Diese Einführung konzentriert sich auf Wesentliches. Sie beginnt mit der Frage, was Ethik heißt und welche Methoden für sie wichtig sind. Sie erörtert sodann das Verhältnis zur Handlungstheorie, skizziert klassische, zugleich bis heute entscheidende Ethikmodelle und stellt den Begriff der Tugend mit deren wichtigsten Beispielen vor. Auf die Auseinandersetzung mit der Frage, warum man überhaupt moralisch sein soll, folgen ein Blick in die Angewandte Ethik und ein Ausblick zur Macht der Moral.

Da ich mich mit diesen Themen seit langem befasse, kann ich hier auf zahlreiche frühere Überlegungen zurückgreifen. Wieder darf ich meinen ebenso kompetenten wie engagierten Mitarbeitern danken, dieses Mal insbesondere Dr. Dirk Brantl und Moritz Hildt, M. A., und für die Kunst, selbst schwer lesbare Manuskripte lesbar zu schreiben, Heike Schulz.

Istanbul und Tübingen im Frühjahr und Sommer 2012

I. Was heißt philosophische Ethik?

Unter «heißen» verstehen wir zweierlei, heute vor allem «bedeuten, meinen» früher aber auch «gebieten» (z.B. «Wer heißt mich kommen?»). Bei der Frage: «Was heißt philosophische Ethik?» geht es um beides, um den Begriff der philosophischen Ethik und um die Frage, warum man sich mit ihr befaßt, warum die philosophische Ethik sogar notwendig ist. Ihrem Wesen nach nicht an die westliche Kultur gebunden, beruft sich dabei die Philosophie, was in Zeiten der Globalisierung willkommen ist, auf keine Autoritäten, sondern lediglich auf eine allgemeinmenschliche Vernunft und eine ebenso allgemeinmenschliche Erfahrung.

1. Zum Begriff der Ethik

Philosophische Grundbegriffe pflegen vieldeutig zu sein. Dafür ist aber nicht eine Unklarheit des Denkens oder eine Ungenauigkeit des Sprechens verantwortlich, sondern eine Mehrdeutigkeit und Vielschichtigkeit der Gegenstände.
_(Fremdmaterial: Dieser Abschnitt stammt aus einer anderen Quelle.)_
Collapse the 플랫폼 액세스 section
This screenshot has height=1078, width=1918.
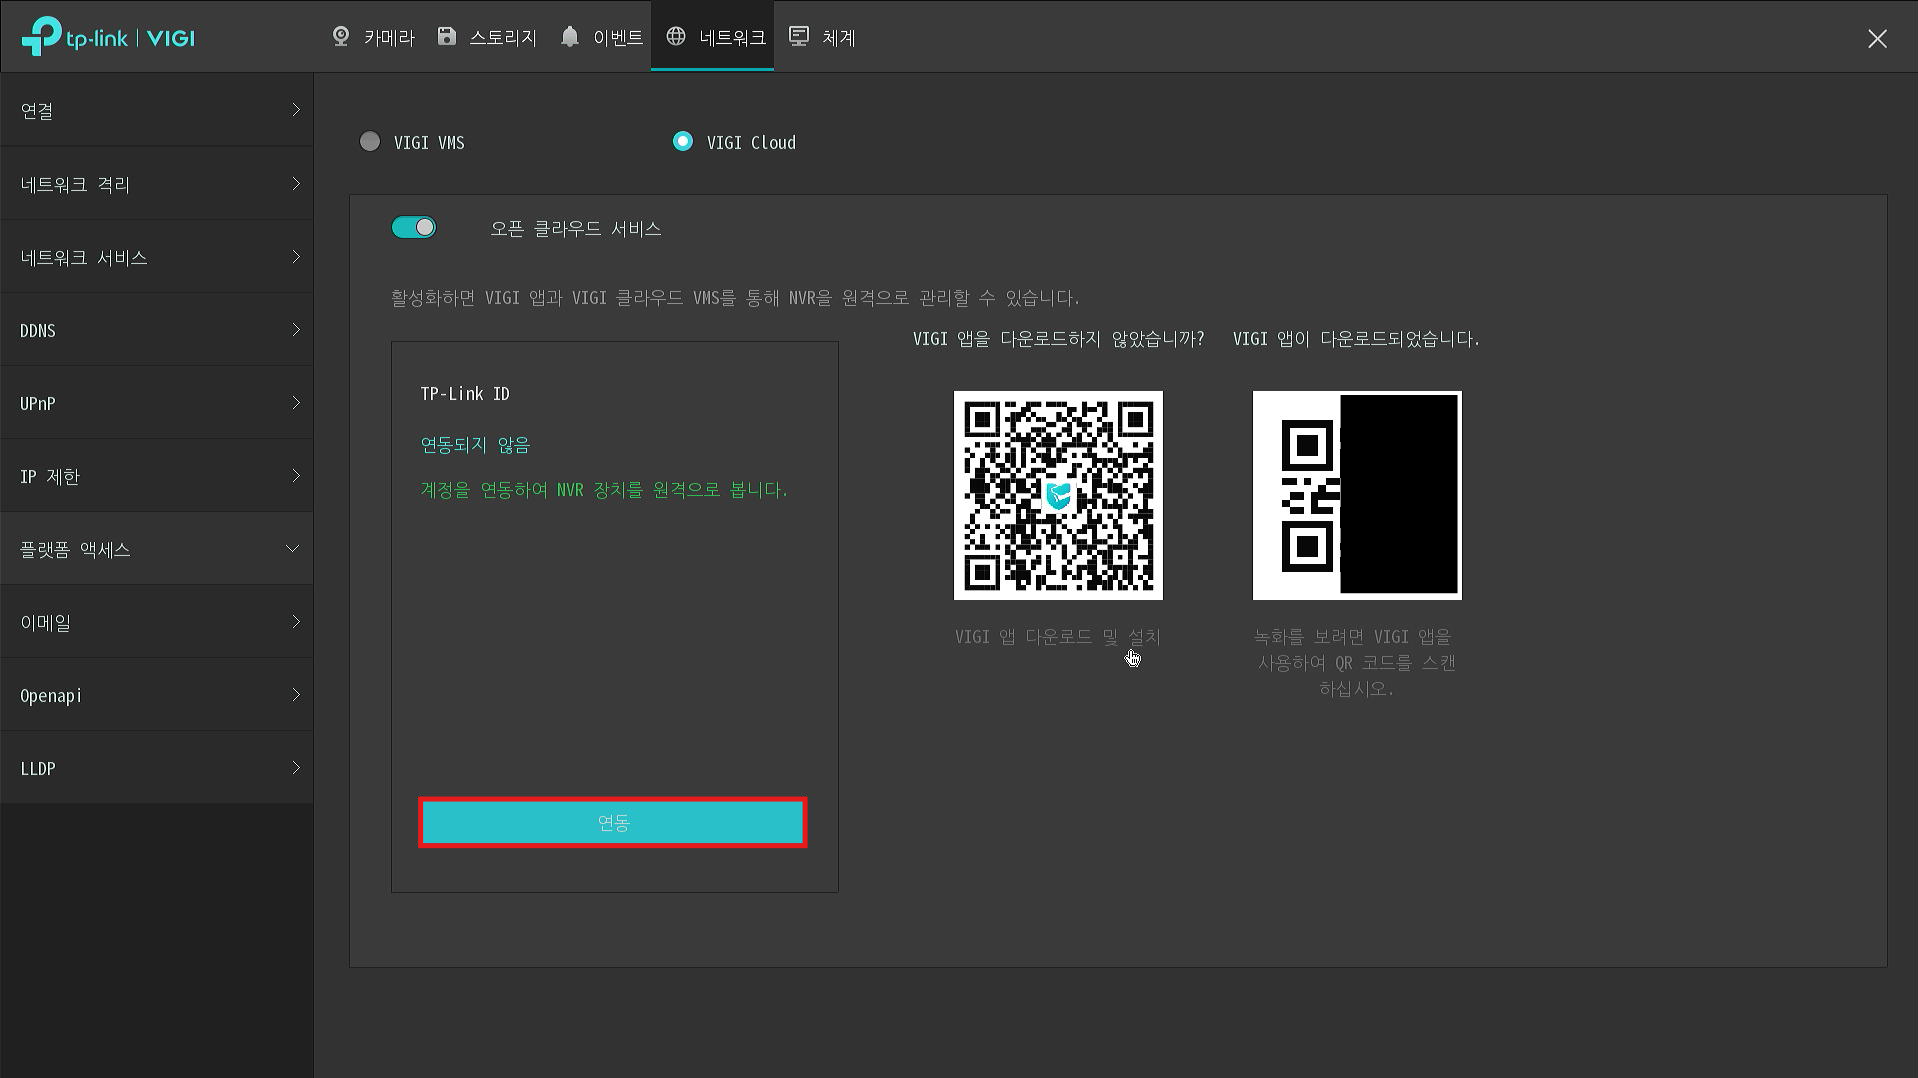point(157,549)
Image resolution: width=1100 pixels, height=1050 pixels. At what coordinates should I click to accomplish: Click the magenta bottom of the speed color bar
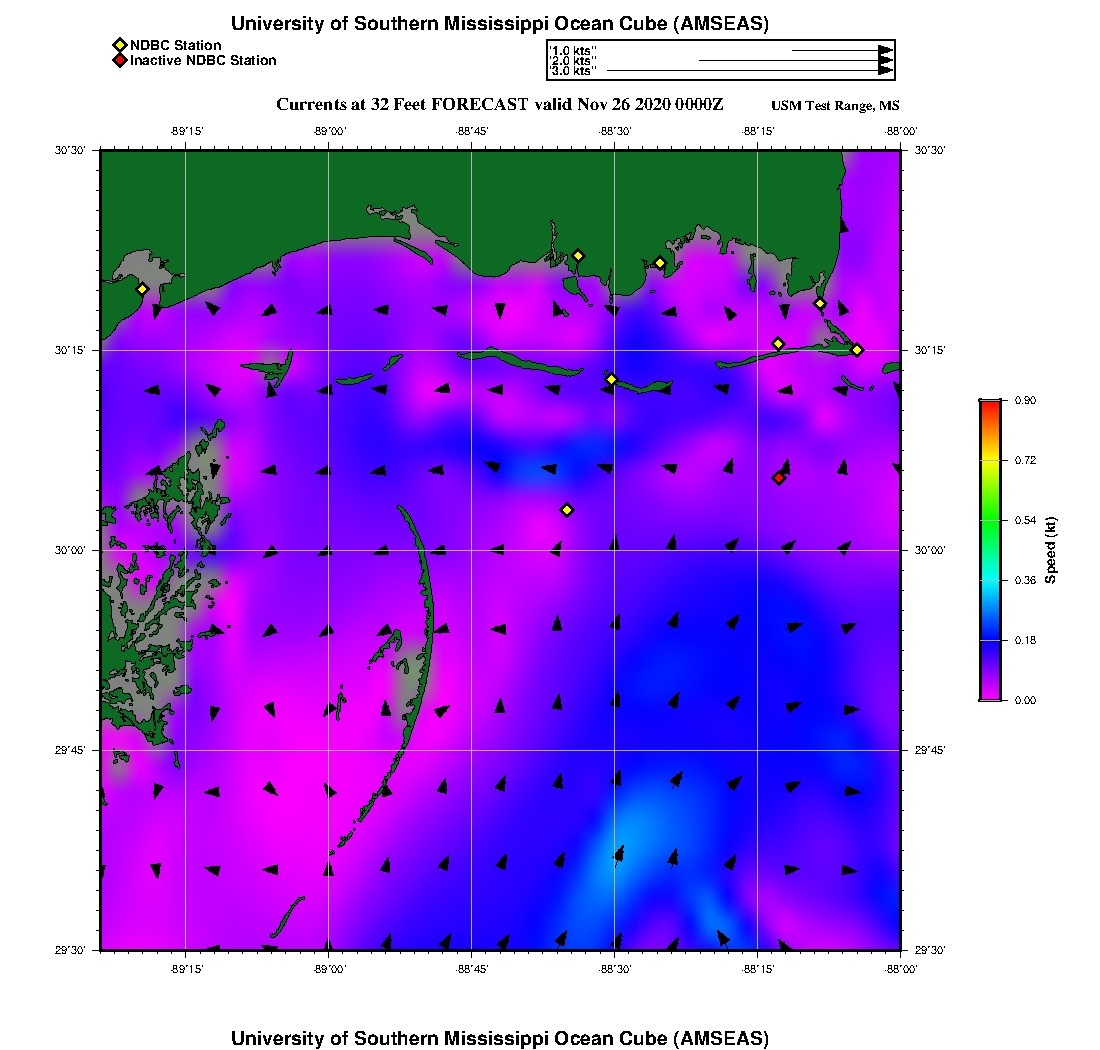(989, 694)
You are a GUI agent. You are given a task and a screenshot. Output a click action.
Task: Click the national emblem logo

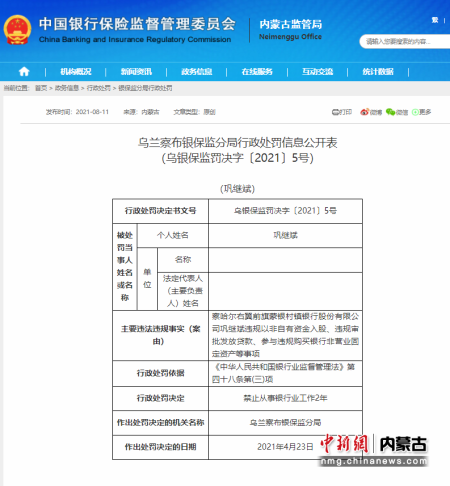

Im Fall der Ethik zeigt sich die Mehrdeutigkeit schon in der Etymologie. ta êthika, wie die Disziplin der abendländischen Moralphilosophie von ihrem Urheber, Aristoteles, genannt wird, bezeichnet die das êthos betreffenden Dinge. Dabei hat êthos drei Bedeutungen, die eine philosophische Ethik allesamt zu behandeln hat:

Die erste Bedeutung, Ethos 1, der gewohnte Ort des Lebens, versetzt den Menschen ins Kontinuum der Natur. Denn auch Tiere haben ein Ethos, das für die jeweilige Art oder Gattung eigentümlich ist. Gemäß ihrer biologischen Ausstattung wohnen Fische im Wasser, das Vieh dagegen entweder auf dem eher natürlichen Weideplatz oder in dem von Menschenhand geschaffenen, künstlichen Stall. Schon bei domestizierten Tieren ist also ihr Ethos, obwohl durch die Biologie vorgeprägt, durch sie unterbestimmt.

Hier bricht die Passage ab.